Please note that the following document, although believed to be correct at the time of issue, may not represent the current position of the CRA.
Prenez note que ce document, bien qu'exact au moment émis, peut ne pas représenter la position actuelle de l'ARC.
Please note that the following document, although believed to be correct at the time of issue, may not represent the current position of the Department.

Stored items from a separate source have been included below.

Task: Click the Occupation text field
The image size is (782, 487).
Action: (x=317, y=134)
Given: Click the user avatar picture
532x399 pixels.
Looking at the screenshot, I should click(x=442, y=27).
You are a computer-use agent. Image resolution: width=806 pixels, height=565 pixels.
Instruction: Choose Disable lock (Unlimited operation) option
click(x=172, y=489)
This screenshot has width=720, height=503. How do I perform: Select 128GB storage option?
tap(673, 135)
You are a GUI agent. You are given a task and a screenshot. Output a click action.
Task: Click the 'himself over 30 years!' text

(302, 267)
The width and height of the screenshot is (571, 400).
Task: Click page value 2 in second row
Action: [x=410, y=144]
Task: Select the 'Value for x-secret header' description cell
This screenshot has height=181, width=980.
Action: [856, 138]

Prenez note que ce document, bien qu'exact au moment émis, peut ne pas représenter la position actuelle du ministère.
950977
XXXXXXXXXX Olli Laurikainen
(613) 957-2116
Attention: XXXXXXXXXX
July 14, 1995
Dear Sirs:
Re: Amendments to the Foreign Affiliate Legislation
This is in response to your letter dated April 7, 1995 wherein you request several opinions concerning the operation of the amendments to the law affecting foreign affiliates set out in Bill C-70 which received Royal Assent June 22, 1995. As discussed in our July 6, 1995 telephone conversation (Major-XXXXXXXXXX), we require additional time to consider two issues, whether and how undrawn customer commitments to lend money correlate to the reserve funds necessary to carry on a banking business (i.e. to assess to what extent the income earned by a foreign affiliate holding such reserve funds is subject to subparagraph 95(2)(a)(i) of the Act) and whether corporations under the jurisdiction of the Barbadian Off-shore Banking Act are "regulated" for the purposes of the amendments relating to foreign affiliates in Bill C-70. We will respond on those matters in due course.
Investment Business Definition
A) You request clarification of the manner in which Revenue Canada proposes to make the determination of whether a business is "conducted principally with persons with whom the affiliate does not deal at arm's length" for the purposes of paragraph (a) of the definition of "investment business" in subsection 95(1) of the Act.

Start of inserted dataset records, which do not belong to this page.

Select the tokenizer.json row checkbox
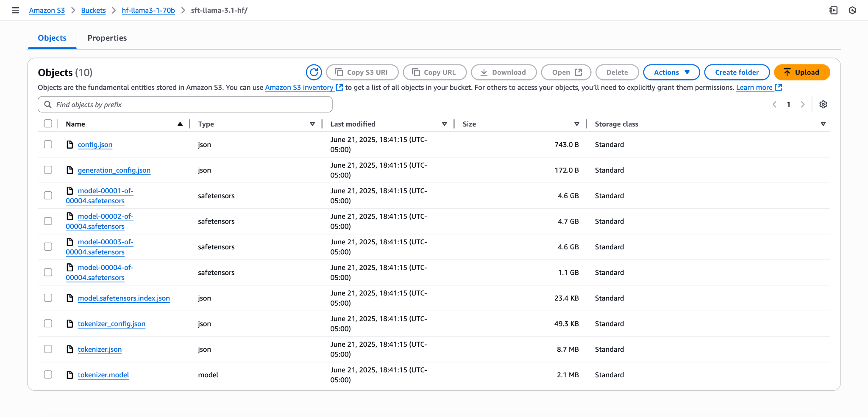The width and height of the screenshot is (868, 417). 48,349
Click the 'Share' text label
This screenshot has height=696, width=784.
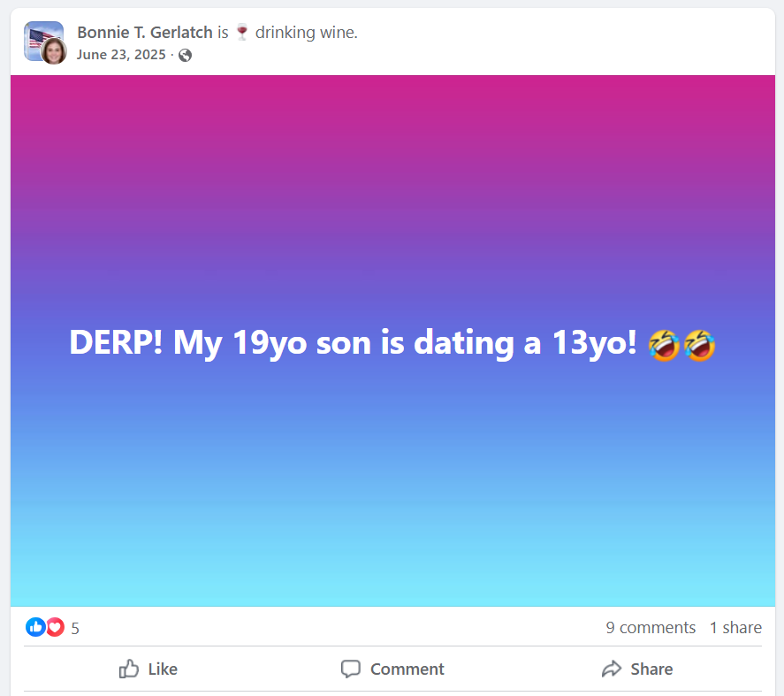coord(651,669)
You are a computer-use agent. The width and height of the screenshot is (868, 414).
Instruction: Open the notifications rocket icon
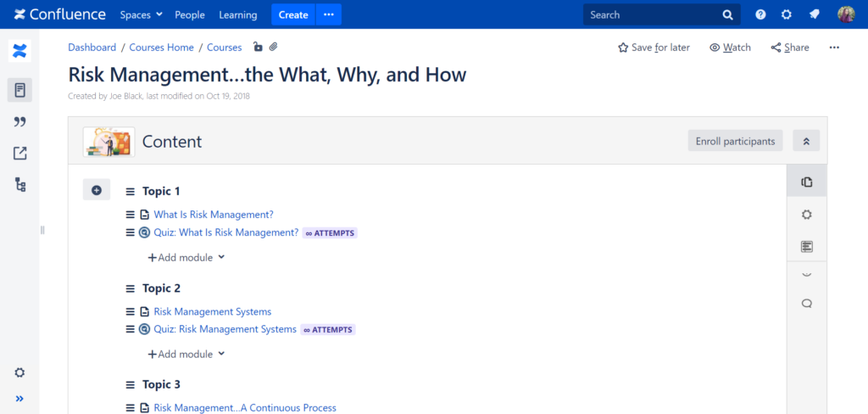(814, 15)
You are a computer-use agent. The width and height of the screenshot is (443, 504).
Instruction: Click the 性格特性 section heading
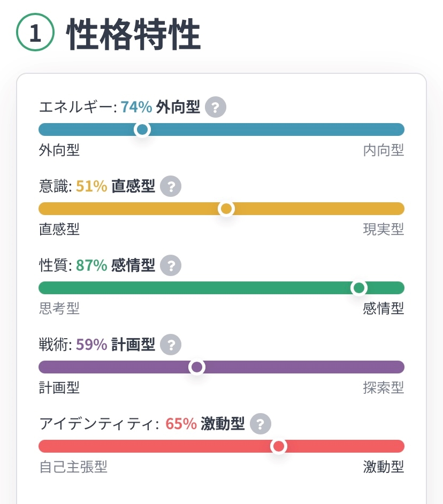[x=133, y=34]
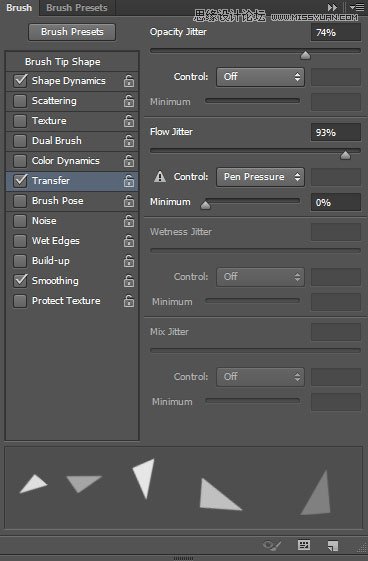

The question of whether or not a particular business is conducted principally with persons with whom the affiliate does not deal at arm's length is one of fact to be determined by an examination of all the facts surrounding each case scenario. In our view the comments set out in paragraph 2 of Interpretation Bulletin IT-290 and paragraph 7 of IT-371 issued by Revenue Canada which provide guidance for the determination of whether a particular business is the taxpayer's "principal business" would generally also be relevant in making the determination of whether a business is principally carried on with persons with whom the affiliate does not deal at arm's length. Therefore in order to support the contention that a particular business of a foreign affiliate of a taxpayer is not a business conducted principally with persons with whom the affiliate does not deal at arm's length, for the purposes of the "investment business" definition in subparagraph 95(1), the taxpayer must be prepared to establish that fact to the satisfaction of Revenue Canada based on the above criteria.

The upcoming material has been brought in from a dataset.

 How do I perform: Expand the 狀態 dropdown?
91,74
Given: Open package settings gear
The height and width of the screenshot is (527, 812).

The criteria that are referred to in the above referenced interpretation bulletins are primarily directed at measuring sources of income, income earning activities, and the assets, etc., used in each business (i.e. the revenue side of corporate operations). This is in our view the correct approach and the fact that a foreign affiliate receives funding to carry on its income earning activity by way of debt or equity from a related party would have little if any relevance in the determination of whether its business is carried on with persons with whom it does not deal at arm's length.
B) You request our view whether the diverse activities of a foreign bank, as defined in subsection 95(1) of the Act, might be considered to constitute separate businesses for the purposes of the definition of "investment business".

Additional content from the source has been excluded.